> _TASK GOAL_
Copy out each line of the listing below in which the string "will" occurs.

> _INFORMATION SUPPLIED_
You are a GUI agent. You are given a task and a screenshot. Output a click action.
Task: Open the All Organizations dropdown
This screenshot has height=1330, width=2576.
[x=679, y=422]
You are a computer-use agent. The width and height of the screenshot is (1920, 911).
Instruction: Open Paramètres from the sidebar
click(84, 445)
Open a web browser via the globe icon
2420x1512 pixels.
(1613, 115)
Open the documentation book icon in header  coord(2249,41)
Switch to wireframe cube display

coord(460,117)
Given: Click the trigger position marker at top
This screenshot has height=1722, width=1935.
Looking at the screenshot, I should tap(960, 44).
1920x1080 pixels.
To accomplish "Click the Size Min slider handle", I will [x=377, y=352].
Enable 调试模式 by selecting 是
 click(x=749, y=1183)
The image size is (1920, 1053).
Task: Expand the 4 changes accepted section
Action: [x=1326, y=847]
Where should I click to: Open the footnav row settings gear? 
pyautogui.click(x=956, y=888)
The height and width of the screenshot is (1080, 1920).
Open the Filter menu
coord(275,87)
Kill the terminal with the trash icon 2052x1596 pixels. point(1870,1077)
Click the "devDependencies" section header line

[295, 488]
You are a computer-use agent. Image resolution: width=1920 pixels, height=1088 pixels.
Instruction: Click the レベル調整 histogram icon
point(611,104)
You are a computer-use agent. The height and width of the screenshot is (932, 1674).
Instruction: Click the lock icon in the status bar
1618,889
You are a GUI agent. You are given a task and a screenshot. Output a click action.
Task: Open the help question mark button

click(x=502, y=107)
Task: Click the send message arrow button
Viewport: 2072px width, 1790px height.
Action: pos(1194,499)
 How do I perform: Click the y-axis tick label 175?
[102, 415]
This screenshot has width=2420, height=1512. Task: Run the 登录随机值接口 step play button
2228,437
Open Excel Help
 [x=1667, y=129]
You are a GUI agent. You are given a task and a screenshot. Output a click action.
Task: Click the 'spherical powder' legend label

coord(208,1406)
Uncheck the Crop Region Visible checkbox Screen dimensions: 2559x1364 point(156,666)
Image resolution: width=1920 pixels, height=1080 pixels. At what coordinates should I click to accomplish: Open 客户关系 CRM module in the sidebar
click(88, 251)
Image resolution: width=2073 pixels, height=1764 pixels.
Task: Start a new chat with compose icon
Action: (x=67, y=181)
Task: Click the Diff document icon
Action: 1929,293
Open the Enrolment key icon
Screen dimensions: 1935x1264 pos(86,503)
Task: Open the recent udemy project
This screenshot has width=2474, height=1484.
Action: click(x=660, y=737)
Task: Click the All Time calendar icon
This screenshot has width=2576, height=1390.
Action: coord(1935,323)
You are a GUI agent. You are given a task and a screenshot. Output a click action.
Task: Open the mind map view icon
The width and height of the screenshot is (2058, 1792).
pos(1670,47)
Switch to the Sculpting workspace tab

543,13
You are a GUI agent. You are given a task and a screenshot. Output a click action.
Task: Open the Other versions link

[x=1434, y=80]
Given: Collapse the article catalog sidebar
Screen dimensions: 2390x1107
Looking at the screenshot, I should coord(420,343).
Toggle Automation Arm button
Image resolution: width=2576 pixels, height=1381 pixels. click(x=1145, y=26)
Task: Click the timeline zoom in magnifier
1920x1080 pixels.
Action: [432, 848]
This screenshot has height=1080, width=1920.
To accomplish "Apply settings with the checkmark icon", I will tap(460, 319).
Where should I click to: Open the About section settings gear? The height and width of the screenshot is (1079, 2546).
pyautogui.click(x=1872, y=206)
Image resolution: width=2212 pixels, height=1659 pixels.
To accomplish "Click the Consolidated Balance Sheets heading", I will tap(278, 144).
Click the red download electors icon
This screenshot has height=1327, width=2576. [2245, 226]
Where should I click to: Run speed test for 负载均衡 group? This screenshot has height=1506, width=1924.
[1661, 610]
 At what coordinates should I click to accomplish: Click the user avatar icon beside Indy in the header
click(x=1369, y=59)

> _ANSWER TO THE PROBLEM_
To accomplish "Click the Size Min slider handle", I will [x=377, y=352].
To accomplish "Apply settings with the checkmark icon", I will tap(460, 319).
To accomplish "Click the Consolidated Balance Sheets heading", I will tap(278, 144).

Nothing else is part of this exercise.